Auto Regenerate Cache (pre-caching) Preemptive Cron Cache - throttle & crawl rate stats [#538460]

Comment	File	Size	Author
#14	boost-538460.6.patch	3.27 KB	mikeytown2

#13	boost-538460.5.patch	1.54 KB	mikeytown2

#9	boost-538460.3.patch	15.45 KB	mikeytown2

#3	boost-538460.2.patch	10.33 KB	mikeytown2

#2	boost-538460.1.patch	6.02 KB	mikeytown2

#1	boost-538460.patch	3.56 KB	mikeytown2

Comment #1

mikeytown2 CreditAttribution: mikeytown2 commented 3 August 2009 at 07:03

Status:

Active

» Needs review

File	Size
boost-538460.patch	3.56 KB

This does 5 URL's at a time.

Log in or register to post comments

Comment #2

mikeytown2 CreditAttribution: mikeytown2 commented 3 August 2009 at 10:21

File	Size
boost-538460.1.patch	6.02 KB

This does 5 at a time and calls it's self for unlimited URL crawlage.

Log in or register to post comments

Comment #3

mikeytown2 CreditAttribution: mikeytown2 commented 4 August 2009 at 02:05

File	Size
boost-538460.2.patch	10.33 KB

Fine grained control over html, xml & json.
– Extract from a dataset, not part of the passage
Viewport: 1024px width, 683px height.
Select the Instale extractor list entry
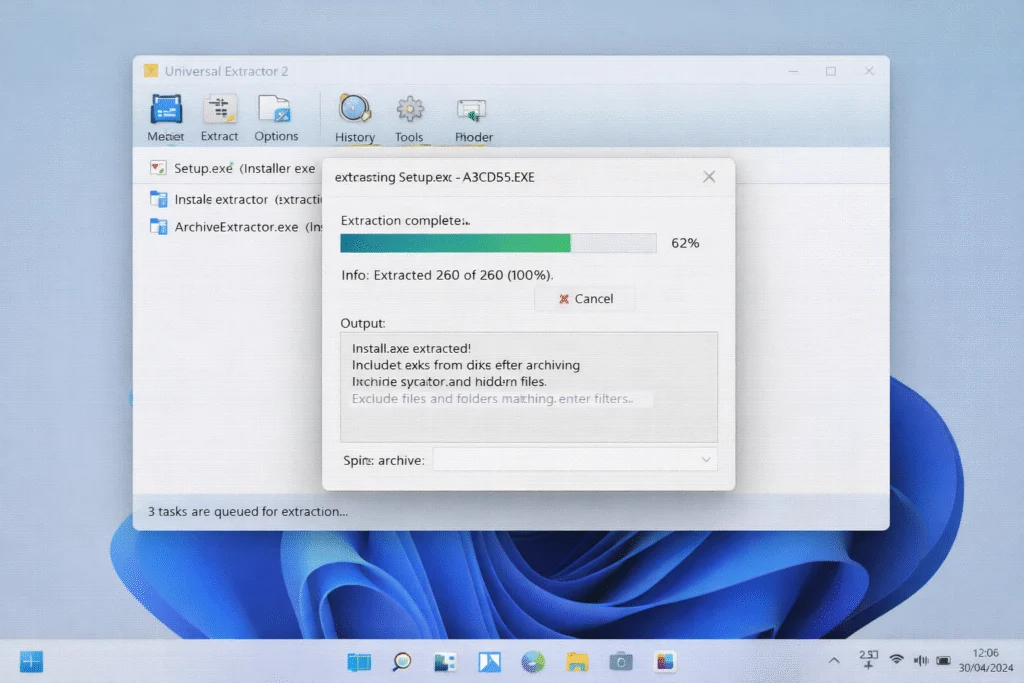pos(232,199)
Log in or register to post comments

Comment #4

mikeytown2 CreditAttribution: mikeytown2 commented 4 August 2009 at 10:08

Status:

Needs review

» Needs work

In order for this to be smart, I need a boost_crawler table. Once the crawler is done it will truncate the table, signaling to the worker thread(s) that it is done. This way I can grab URL's from boost_cache, url_alias, & nodes; and I should be able to make it use multiple threads. I can also then only crawl pages that are not cached currently.

id - serial - PK
extension - varchar 8
url - varchar 255

index on ID & extension.

Log in or register to post comments

Comment #5

capellic

he/him/his

Austin, Texas

CreditAttribution: capellic commented 4 August 2009 at 16:09

Exciting to see progress on this!!!!

BTW, just wondering if my issue over here at the Google Analytics module is cause for concern when pre-caching. Certainly this issue wouldn't only be limited to GA, but to any sort of stat tracking module.

#538626: Exclude hits when a specific arg string is present

Log in or register to post comments

Comment #6

mikeytown2 CreditAttribution: mikeytown2 commented 4 August 2009 at 19:31

@capellic
The crawler loads the html, it doesn't load the elements inside like javascript or images, so you don't have to worry about 3rd party stats. It will count on Drupal stats though, since that counts when the html is loaded.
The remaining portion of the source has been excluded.